Savcının "Oranı aştınız mı?" sorusuna ise müşteki polisler "Sınırı aşmadık," yanıtını verdi.
Alkollüyse neden araç kullandı?
Avukat Vargün'ün "Müvekkilimiz alkollü ise bir polis memuruna nasıl tehdit teşkil edebilir?
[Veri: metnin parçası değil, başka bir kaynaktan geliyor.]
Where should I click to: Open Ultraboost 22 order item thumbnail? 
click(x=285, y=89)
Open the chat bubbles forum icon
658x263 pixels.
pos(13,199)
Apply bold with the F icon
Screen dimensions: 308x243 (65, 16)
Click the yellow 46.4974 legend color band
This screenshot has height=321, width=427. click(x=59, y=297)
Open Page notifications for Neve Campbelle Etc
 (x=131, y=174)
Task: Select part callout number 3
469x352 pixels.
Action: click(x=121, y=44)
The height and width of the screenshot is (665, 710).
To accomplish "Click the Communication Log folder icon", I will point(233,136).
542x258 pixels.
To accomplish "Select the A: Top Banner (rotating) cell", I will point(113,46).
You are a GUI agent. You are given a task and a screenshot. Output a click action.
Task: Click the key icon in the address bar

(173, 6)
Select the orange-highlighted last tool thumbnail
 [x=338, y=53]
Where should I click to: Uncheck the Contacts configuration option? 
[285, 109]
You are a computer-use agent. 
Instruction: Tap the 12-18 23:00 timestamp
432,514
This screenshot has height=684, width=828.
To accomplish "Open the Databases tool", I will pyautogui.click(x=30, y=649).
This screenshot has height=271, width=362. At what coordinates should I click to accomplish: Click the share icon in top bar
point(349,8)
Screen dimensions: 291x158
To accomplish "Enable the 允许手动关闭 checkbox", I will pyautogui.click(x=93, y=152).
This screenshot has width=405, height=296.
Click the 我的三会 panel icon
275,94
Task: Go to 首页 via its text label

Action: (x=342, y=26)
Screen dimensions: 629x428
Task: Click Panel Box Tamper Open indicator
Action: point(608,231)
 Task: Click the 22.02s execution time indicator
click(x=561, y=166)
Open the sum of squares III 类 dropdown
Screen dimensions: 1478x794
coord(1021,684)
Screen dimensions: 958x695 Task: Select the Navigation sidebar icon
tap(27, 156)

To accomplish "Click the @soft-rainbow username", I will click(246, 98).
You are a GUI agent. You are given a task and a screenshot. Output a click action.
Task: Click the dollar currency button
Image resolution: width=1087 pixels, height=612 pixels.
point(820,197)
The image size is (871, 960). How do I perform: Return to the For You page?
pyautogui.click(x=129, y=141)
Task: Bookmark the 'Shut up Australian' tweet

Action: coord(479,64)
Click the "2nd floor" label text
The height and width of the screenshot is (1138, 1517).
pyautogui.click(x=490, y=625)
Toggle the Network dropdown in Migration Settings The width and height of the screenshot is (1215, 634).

Müvekkilimiz alkollüyse neden ifade vermeye kendi aracıyla gitti?" ve savcının "O zaman çok alköllü değildi" sorusuna müşteki polislerden Y.A, "Mesafe yakın, olay uzamasın diye aracıyla gelmesine izin verdik" diye yanıt verdi.
Yeniden söz alan Bayır ailesinin avukatlarından Hakan Özil, "Hüseyin Bayır'ın okuma yazması yok; fakat bütün tutanaklarda imzası var," dedi.
Polis şiddetinin bu dosyadan ayırılmayacağını söyleyen avukatlar, mahkemeden "en azından" sorularının kayda geçmesini istedi.
Devleti temsil ediyorum
Avukatların neden terörle mücadelede görevli polislerin takviye olarak çağırıldığı sorusuna ise müşteki polis Y.A "1 Mayıs Mahallesi'nde terör faaliyetleri ve unsurları hâlâ var, 1 Mayıs Mahallesi'nde polise nasıl bakıldığını biliyorsunuz. Ben devleti temsil ediyorum. Art niyetli olsam elimden geleni yapardım" diye yanıt verdi.
Avukatların polislerin ifadelerindeki cümlelerin "birebir aynı" olmasına ise müşteki polisler "Aynı yerde çalışıyoruz," diye yanıt verdi.
Bu, insan profillendirmedir
Son olarak söz alan Avukat Suzan Günvar, söz konusu olayın yaşandığı düğünün sahiplerinin dinlenmesi talebini ileterek şöyle dedi:
"Terör mahallesi dedikleri mahallenin aslında yarısında Romanlar yaşıyor. Bu bir ayrımcılık ve insan profillendirmedir. Suç ve mekân ilişkisine baktığımızda kendilerinin de mahalleyi kriminalize ettiklerini görüyoruz. Düğün sahiplerinin dinlenmesini talep ediyoruz."
Savcı, düğün sahibi tanıkların dinlenmesini kabul etti.
Müştekiler ayrı ayrı söz alarak, mahkemeye davaya katılma taleplerini iletti.
Bir sonraki duruşma 2 Kasım'a bırakıldı.